Top of GIVEN RECORDS
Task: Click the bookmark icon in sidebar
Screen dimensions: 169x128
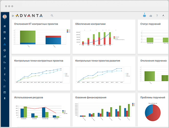Action: pyautogui.click(x=5, y=98)

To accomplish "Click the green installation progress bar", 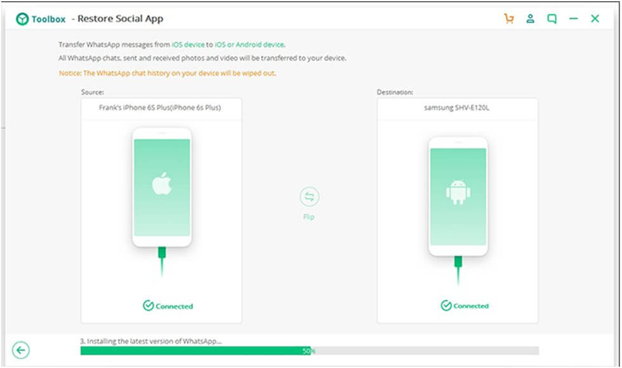I will [x=196, y=351].
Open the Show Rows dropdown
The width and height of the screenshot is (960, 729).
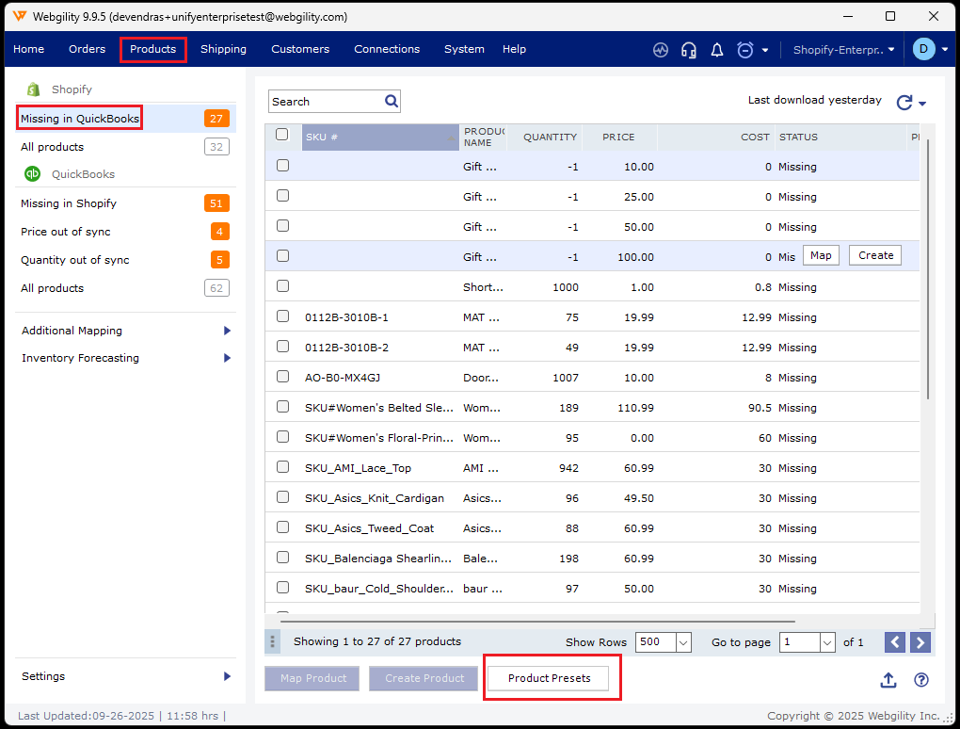(664, 642)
Bottom of GIVEN RECORDS
INSTRUCTIONS FOR THE TASK -
The response should be the lines from the one containing "Open the Show Rows dropdown" through the final line of the records, reproduced exactly and with every picture left out.

OUTPUT FOR THIS EXERCISE -
Open the Show Rows dropdown
The width and height of the screenshot is (960, 729).
(664, 642)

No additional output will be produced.